33 thoughts on “Raspberry Pi lightning strikes detection station that tweets storm information

  1. Bonjour
    c’est la bonne époque pour les détecteurs d’orage ! 🙂 bel article, je viens de commander une carte chez Embedded Adventures 😀
    me donnes tu l’autorisation d’utiliser ton article (en traduction française) sur framboise314 (avec des liens vers ta page et vers facebook) ?

  2. Thank you Hexalyse!!!!

    I am in to automation here…too bad we cannot automate lightning yet 😉

    I enjoy playing with lightning lately….



  3. Nice!

    Could you comment on or provide a picture of your enclosure for this project when deployed it? Did you deploy it to a roof top?


    • For now it’s still on this little breakboard, because its small enough that id doesn’t bother me. I don’t play to export it outside for now, because it’s working fine from inside (it’s right behind a window, and I doubt I would benefit a lot from taking it outside).

      Thanks for your interest 🙂

    • Unfortunately, I don’t think I can. If I remember correctly, they work with people who maintain better stations, with much more expensive hardware, which GPS receiving capability for very precise time measurement, etc.

    • But for that, I would need a way to get a very precise time clock… for example with a GPS receiving circuit, which can be pretty expensive.
      Because we’re not talking about sound delays, but radiowaves, which, over a few km, would be delayed by a few microseconds maximum.

        • Indeed it would (thanks for the info I didn’t know this module). The problem is that the AMS sensor takes some time to process a lightning before it triggers the IRQ pin : a few ms to determine if it’s a real lightning strike or a “disturber” (electromagnetic interferences), then quite some time processing data to compute strenght of the strike and statistical distance of the storm.
          All in all, when the IRQ pin is triggered, sometimes up to 1 second has passed since the lightning stroke.

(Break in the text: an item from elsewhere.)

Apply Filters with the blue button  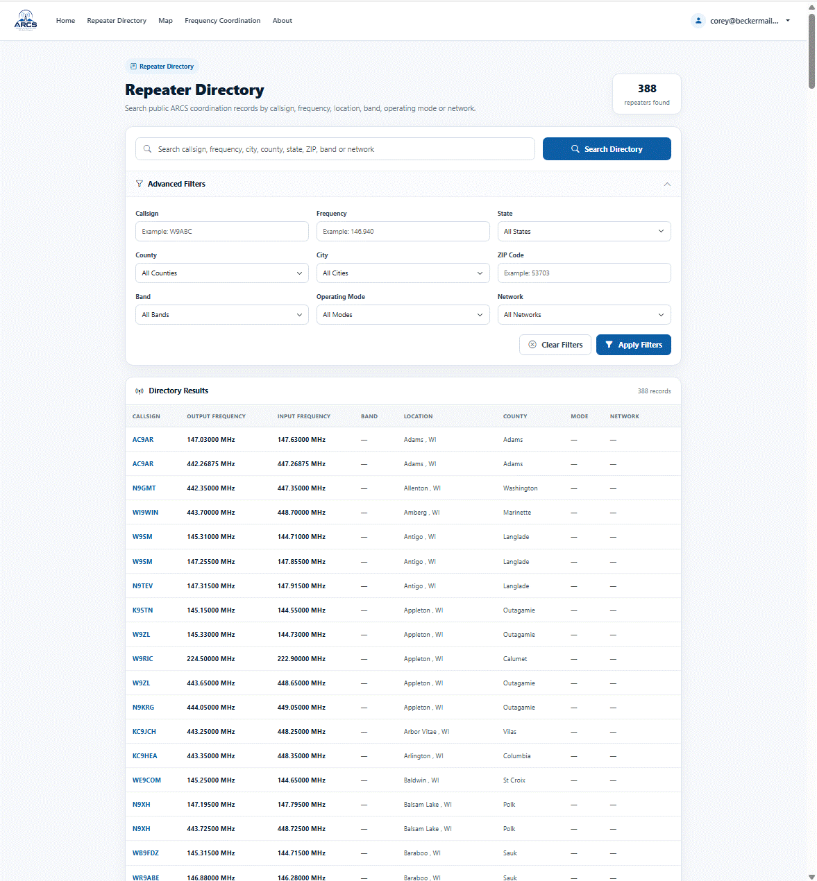[633, 345]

So… even if you get the timestamp from the Ublox Neo 6 at this moment, it would be completely inaccurate.

          In conclusion, this sensor won’t allow somebody to get a precise timing of when the lightning occurred because of how it works.

  4. Hello,

    why not add the Pi camera so it would take pictures when there is a storm then tweet the pics too…? 🙂

    • It’s a pretty good idea. But I’m afraid at the time the sensor triggers the interrupt, the lightning has already passed (the electric arc lasts for a very short amount of time). So I don’t think it’s a viable way of triggering a camera to take lightning pictures.

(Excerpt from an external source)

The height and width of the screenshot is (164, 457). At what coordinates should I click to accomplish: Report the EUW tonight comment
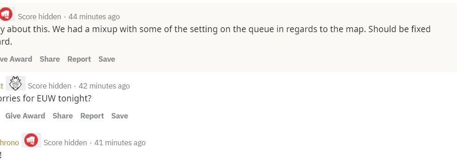(92, 116)
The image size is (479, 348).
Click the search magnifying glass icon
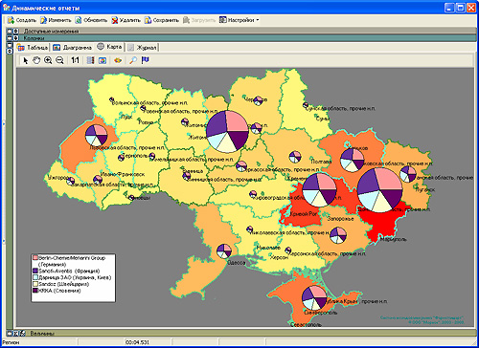(133, 60)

  5. Bonjour j’ai commandé le lightning sensor v8 et reçu hier j’ai installé LightningTweeter-master et RaspberryPi-AS3935-master j’ai une petite question comment faire en sorte pour que ça twitte sur mon compte twitter
    merci d’avance

    • Bonjour lolo,

      Alors il te faut obtenir une clé d’API pour Twitter. Cherche sur Google comment faire, c’est pas très compliqué. Une fois que tu l’as, tu as juste à les renseigner dans le code là où il faut (le nom des variables est assez explicite, et correspond au nom des différentes clés à renseigner).